Dosenku terlihat agak kaget melihatku berlari. Beliau kemudian memintaku menunggu di kursi dekat ruang audiovisual sementara beliau mengembalikan map absen. Aku sempat mencari-cari kemana hilangnya kegugupanku tadi. Tapi sepertinya itu sudah menguap karena radiasi matahari yang aku pikir meningkat lima kali lipat di tempat ini.
"Coba jelaskan kepada saya, apa yang saya minta untuk direvisi kemarin." pinta beliau beberapa saat kemudian.
Aku menjelaskan apa yang telah aku revisi. Mulai dari awal pemrosesan data sampai hasil akhirnya. Mulutku sampai berbusa karena bicara dengan kecepatan super. Aku tak ingin membuang waktu dosenku yang sangat berharga.

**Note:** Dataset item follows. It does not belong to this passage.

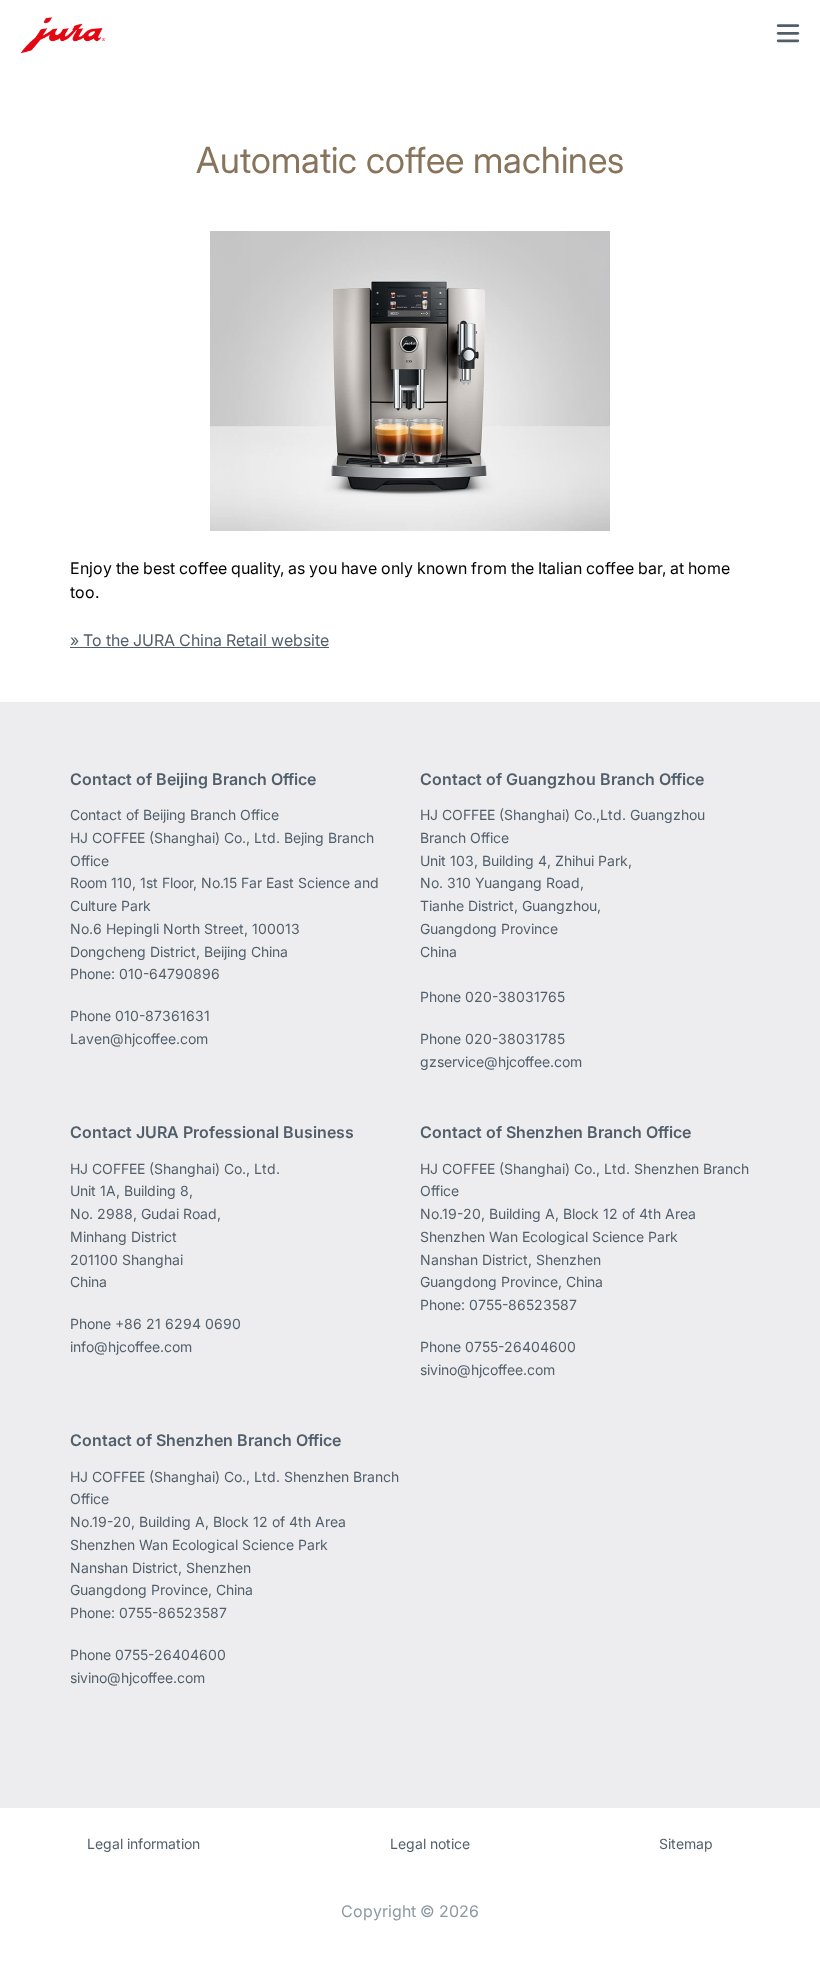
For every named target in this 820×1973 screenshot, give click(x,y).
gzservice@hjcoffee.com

Penjelasanku terhenti karena lontaran pertanyaan dari dosenku.
"Coba kamu jelaskan dengan cara yang lebih simple dulu baru kemudian masuk ke tahapan yang lebih rumit. Saya yang punya waktu untuk membaca saja bingung, bagaimana besok yang ada di ruang sidang? Dosen penguji kan tidak punya waktu banyak untuk membaca tugas akhir kamu, bagaimana mereka akan mengerti? Tugas akhirmu ini sebenarnya mau bahas apa sih?"
Aku terhenyak. Tugas akhirmu ini sebenarnya mau bahas apa sih? Itu adalah pertanyaan paling maut yang aku terima dari beliau. Aku sudah membuat rumusan masalah, tujuan, manfaat penelitian, dan lain sebagainya. Aku masih saja ditanya "mau bahas apa"? Apa aku sangat bodoh dalam menjelaskan sesuatu?
"Kalau kamu menyajikan tugas akhir seperti ini, ada data, kemudian tahu-tahu ada pemrosesan data dengan software simulasi yang sangat rumit terus ada hasil, orang yang membaca tidak akan langsung bisa mengerti. Ini juga, hasil produksi yang masuk ke gudang kok tidak sesuai dengan yang keluar dari lantai produksi? Ini kenapa bisa seperti ini? Ini pasti ada yang salah dengan prosesnya. Coba kamu perbaiki lagi."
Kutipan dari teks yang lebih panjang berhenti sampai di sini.